Казалось, этот спор начался у Екатерины с самого ее рождения. В семье ждали мальчика, и появлению дочери, никто, кроме отца -- добродушного принца Христиана-Августа Ангальт-Цербсткого -- не обрадовался. "Мать не очень-то беспокоилась обо мне, -- обижаться в "Записках" Екатерина, -через полтора года после меня у нее родился сын, которого она страстно любила; что касается меня, то я была только терпима, и часто меня награждали колотушками в сердцах и с раздражением, но не всегда справедливо; я это чувствовала, однако вполне разобраться в своих ощущениях не могла". 25
Сознание своей ненужности развило в Софии детскую ревность. В жизни самой Фикхен братья и сестры не играли никакой роли. В мемуарах она даже не называет их имен, и не испытывает грусти, когда рассказывает о смерти своего тринадцатилетнего хромого брата. Ведь это был тот самый мальчик, которого так "страстно любила мать"! Уже став императрицей, Екатерина запретила своей родне приезжать в Петербург, заметив, что "в России и без того много немцев".

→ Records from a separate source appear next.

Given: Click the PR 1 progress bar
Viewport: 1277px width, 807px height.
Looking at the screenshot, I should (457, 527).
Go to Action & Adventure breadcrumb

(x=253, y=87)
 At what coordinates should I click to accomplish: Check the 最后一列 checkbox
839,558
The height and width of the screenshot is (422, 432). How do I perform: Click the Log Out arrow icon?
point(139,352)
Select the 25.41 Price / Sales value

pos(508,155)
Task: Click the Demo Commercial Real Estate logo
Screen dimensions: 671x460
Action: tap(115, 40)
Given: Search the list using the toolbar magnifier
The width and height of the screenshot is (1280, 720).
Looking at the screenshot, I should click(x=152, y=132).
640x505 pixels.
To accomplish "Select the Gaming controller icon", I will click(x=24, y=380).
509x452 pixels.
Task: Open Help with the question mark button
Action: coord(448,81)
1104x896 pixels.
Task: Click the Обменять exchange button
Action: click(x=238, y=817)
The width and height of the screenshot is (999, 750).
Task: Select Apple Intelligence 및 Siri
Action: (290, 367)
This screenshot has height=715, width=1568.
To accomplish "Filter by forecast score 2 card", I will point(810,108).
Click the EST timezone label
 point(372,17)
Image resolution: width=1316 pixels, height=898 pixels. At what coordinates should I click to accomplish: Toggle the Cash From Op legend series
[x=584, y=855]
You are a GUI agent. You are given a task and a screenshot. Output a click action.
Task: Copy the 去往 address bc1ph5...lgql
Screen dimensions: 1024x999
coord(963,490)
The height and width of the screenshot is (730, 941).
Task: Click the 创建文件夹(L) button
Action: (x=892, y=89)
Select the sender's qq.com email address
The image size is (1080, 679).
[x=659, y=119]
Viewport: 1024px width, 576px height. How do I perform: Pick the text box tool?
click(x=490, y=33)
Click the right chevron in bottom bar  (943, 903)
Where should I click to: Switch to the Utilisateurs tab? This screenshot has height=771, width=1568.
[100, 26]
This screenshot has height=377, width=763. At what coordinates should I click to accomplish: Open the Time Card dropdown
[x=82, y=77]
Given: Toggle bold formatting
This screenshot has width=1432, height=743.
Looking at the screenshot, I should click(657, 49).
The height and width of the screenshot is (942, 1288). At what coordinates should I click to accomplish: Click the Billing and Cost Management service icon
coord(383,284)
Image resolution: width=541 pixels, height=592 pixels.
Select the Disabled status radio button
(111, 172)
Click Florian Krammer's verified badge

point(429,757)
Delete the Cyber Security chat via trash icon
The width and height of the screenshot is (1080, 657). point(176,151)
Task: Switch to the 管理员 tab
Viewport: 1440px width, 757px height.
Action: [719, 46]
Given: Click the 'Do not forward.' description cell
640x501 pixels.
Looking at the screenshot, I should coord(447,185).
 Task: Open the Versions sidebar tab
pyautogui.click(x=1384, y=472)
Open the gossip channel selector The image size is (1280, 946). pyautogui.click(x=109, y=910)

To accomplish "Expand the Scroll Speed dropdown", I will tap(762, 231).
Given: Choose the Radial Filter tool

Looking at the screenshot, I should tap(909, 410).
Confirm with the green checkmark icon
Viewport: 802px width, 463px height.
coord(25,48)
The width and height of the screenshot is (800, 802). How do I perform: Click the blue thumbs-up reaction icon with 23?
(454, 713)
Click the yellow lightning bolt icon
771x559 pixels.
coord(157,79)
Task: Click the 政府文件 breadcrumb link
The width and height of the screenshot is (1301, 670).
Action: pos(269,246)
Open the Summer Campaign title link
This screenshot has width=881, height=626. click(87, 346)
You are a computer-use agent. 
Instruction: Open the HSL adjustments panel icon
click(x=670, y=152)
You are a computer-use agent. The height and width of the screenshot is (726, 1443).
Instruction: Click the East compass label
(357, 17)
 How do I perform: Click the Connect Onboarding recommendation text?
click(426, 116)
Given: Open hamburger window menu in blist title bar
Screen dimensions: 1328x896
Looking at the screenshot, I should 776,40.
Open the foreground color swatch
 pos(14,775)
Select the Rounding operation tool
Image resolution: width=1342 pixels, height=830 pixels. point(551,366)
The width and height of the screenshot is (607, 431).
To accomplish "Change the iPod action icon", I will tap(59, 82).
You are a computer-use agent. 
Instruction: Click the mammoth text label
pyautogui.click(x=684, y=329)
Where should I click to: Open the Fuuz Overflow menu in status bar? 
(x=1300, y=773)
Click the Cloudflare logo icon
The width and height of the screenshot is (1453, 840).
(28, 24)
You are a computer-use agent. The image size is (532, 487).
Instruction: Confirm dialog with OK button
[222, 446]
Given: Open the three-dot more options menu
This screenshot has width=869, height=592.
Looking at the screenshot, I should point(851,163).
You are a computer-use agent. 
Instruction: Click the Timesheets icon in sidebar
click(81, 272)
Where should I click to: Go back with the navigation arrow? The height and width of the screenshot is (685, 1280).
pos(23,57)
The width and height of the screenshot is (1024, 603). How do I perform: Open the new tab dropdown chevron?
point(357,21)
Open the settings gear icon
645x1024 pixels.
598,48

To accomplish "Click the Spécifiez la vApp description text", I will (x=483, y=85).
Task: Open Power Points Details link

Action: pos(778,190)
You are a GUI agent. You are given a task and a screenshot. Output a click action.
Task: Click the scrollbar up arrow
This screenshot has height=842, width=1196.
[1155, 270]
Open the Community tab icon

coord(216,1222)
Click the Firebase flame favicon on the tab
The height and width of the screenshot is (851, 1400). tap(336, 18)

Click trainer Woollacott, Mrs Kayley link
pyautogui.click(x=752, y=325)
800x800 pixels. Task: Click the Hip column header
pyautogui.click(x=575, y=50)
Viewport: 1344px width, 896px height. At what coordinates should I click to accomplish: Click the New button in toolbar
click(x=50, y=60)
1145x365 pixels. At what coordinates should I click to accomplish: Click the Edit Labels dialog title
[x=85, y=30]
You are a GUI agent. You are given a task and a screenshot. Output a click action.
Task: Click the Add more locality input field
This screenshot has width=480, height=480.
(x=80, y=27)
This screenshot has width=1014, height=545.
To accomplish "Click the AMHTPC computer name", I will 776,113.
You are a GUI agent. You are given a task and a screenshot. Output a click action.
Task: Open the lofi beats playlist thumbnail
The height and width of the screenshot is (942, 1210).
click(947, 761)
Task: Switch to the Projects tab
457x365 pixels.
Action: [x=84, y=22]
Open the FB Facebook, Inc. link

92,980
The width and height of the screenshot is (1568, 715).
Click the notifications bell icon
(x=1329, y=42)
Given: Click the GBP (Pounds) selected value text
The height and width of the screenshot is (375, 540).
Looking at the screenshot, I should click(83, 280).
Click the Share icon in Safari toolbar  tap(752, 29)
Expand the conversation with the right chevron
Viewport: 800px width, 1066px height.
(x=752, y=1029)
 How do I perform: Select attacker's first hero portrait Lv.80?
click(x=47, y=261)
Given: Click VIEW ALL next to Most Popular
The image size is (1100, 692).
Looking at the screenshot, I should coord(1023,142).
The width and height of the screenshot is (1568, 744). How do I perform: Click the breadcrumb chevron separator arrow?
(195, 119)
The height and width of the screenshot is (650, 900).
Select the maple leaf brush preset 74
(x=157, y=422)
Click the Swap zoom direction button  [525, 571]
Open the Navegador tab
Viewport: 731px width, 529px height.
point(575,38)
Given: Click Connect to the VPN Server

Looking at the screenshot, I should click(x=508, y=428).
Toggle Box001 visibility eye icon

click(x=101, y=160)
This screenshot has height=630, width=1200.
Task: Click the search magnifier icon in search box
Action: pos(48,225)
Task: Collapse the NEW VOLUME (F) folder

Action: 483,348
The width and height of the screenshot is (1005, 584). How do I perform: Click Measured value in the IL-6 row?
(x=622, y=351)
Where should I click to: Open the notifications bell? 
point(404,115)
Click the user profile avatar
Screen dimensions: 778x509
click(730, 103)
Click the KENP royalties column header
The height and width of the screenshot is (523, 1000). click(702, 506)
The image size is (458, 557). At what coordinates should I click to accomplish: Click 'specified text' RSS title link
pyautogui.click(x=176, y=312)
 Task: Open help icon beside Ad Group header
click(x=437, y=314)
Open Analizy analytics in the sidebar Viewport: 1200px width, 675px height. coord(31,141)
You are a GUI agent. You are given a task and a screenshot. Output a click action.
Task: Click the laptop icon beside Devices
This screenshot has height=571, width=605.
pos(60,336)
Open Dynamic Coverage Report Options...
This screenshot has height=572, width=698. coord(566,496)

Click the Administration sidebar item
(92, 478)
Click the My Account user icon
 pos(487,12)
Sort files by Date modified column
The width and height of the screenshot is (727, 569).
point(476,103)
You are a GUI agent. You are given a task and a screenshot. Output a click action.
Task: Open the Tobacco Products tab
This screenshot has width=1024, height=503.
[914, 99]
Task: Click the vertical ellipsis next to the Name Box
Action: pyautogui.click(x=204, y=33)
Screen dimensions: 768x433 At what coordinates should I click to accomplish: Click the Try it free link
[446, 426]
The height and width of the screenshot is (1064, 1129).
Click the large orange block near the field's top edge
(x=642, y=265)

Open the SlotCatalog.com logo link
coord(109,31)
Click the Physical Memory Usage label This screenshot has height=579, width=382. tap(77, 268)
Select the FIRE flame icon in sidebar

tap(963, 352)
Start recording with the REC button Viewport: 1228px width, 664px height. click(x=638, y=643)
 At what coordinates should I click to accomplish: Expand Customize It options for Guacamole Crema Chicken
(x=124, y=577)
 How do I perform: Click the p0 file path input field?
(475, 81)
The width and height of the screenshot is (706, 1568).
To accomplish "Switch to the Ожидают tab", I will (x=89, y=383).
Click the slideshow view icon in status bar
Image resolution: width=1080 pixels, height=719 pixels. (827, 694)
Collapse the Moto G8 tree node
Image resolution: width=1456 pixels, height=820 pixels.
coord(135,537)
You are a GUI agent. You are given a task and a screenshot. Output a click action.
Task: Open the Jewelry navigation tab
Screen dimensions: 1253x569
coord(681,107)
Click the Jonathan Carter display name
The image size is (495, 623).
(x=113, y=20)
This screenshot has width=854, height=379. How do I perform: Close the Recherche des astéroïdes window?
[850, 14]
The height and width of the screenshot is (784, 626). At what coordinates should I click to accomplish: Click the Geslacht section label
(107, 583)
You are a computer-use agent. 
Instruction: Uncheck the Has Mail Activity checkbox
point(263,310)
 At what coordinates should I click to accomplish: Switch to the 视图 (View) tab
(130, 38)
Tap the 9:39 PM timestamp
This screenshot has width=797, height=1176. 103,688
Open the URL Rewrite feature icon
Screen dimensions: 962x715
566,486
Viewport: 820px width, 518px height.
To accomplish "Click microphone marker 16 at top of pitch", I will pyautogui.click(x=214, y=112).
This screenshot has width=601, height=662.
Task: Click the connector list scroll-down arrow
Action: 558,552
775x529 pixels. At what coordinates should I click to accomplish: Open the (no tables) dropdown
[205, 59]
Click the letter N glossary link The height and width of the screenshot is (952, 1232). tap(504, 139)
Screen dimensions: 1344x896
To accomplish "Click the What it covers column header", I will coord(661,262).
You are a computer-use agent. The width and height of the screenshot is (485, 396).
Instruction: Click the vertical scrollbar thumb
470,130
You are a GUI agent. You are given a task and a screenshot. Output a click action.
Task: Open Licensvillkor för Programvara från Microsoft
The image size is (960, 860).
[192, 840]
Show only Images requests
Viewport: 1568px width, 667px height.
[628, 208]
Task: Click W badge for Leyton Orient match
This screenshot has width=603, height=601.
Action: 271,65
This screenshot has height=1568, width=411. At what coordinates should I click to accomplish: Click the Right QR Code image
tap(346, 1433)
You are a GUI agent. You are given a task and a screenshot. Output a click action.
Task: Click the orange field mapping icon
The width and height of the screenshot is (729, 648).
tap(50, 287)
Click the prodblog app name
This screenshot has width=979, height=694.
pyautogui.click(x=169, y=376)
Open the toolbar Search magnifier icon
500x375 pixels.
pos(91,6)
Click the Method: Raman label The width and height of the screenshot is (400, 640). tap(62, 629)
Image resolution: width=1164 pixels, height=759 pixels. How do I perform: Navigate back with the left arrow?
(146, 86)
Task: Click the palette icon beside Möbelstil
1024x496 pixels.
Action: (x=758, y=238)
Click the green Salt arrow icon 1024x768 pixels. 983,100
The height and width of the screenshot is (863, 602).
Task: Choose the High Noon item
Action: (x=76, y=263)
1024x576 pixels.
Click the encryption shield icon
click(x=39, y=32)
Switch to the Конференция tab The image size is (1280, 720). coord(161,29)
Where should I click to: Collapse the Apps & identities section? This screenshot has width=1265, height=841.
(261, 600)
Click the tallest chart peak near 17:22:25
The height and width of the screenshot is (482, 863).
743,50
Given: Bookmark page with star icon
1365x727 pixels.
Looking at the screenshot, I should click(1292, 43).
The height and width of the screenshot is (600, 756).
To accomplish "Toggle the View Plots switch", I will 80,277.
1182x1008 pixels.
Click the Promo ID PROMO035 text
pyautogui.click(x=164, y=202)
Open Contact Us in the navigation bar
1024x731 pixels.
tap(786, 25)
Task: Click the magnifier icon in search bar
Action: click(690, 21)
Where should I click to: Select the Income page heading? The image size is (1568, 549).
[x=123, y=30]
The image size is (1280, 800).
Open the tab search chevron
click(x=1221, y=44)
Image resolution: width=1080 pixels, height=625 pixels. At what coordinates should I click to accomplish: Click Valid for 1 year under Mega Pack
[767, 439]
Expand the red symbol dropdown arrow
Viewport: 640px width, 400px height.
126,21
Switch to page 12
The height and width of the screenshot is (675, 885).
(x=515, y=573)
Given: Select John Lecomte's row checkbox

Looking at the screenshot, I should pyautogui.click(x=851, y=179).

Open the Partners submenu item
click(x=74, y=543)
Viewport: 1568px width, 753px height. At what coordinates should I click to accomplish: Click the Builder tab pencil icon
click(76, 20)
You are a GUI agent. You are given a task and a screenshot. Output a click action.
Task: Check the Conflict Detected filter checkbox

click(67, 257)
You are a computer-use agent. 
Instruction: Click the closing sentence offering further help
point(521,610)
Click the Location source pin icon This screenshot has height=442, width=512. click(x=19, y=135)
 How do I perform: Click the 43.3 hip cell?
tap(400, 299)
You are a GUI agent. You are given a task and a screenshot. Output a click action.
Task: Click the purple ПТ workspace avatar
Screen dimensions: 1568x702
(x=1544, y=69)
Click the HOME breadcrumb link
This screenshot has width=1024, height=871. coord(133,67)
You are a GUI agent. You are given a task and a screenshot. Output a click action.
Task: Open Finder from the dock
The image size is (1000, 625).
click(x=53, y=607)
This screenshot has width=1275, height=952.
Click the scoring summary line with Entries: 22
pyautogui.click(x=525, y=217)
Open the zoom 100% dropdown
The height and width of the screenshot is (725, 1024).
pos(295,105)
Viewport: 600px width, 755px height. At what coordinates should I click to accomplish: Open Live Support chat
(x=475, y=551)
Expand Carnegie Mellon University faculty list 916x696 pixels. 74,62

Уязвленной девочке казалось, что принцесса готова дарить свое внимание и ласку кому угодно, только не ей. В Брауншвейге маленькая София была очень дружна с принцессой Марианой Брауншвейг-Бевернской, но и эта дружба оказалась отравлена ядом ревности. "Мая мать очень любила ее, -пишет Екатерина о Мариане, -- и предрекала ей короны. Она, однако, умерла незамужней. Как-то приехал в Брауншвейг с епископом принцем Корвенским монах из дома Менгден, который брался предсказывать будущее по лицам. Он услышал похвалы, расточаемые моей матерью этой принцессе, и ее предсказания; он сказал ей, что в чертах этой принцессы не видит ни одной корны, но по крайней мере три короны видит на моем челе. События оправдали это предсказание". 26 Екатерина словно говорит: ведь вас предупреждали, что на меня стоило обратить внимание!